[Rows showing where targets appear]

::::::::

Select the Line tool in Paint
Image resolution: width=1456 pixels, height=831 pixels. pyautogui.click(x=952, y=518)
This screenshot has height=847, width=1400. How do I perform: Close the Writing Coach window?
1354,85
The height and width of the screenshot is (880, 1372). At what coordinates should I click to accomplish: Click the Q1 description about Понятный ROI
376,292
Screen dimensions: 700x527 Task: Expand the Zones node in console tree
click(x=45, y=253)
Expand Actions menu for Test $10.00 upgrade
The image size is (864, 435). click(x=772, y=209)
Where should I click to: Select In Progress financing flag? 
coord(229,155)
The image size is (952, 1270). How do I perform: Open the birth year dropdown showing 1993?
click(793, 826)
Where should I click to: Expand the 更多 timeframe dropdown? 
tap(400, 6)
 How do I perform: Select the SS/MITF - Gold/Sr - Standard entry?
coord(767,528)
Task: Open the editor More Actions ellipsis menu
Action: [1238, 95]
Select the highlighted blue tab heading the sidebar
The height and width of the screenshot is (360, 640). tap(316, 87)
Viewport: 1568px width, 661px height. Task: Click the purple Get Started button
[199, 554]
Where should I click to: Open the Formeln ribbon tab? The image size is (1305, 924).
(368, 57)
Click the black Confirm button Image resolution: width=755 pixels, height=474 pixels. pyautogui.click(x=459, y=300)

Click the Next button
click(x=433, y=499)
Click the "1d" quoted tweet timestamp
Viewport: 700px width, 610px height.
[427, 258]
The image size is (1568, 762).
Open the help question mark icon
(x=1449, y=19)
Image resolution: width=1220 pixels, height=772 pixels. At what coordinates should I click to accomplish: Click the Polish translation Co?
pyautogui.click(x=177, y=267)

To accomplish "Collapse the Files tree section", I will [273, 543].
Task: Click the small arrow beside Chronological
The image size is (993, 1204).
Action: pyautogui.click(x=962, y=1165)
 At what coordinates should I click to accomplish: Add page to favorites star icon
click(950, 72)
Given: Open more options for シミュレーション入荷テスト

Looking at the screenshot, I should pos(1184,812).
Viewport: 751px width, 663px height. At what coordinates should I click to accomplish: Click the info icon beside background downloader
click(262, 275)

::::::::

**WHAT IS BEING ASKED:** Copy word for word the lines of the records above, beginning with the line that contains "At what coordinates should I click to accomplish: Add" and continuing through the last line of the records.

**EXERCISE RESPONSE:**
 At what coordinates should I click to accomplish: Add page to favorites star icon
click(950, 72)
Given: Open more options for シミュレーション入荷テスト

Looking at the screenshot, I should pos(1184,812).
Viewport: 751px width, 663px height. At what coordinates should I click to accomplish: Click the info icon beside background downloader
click(262, 275)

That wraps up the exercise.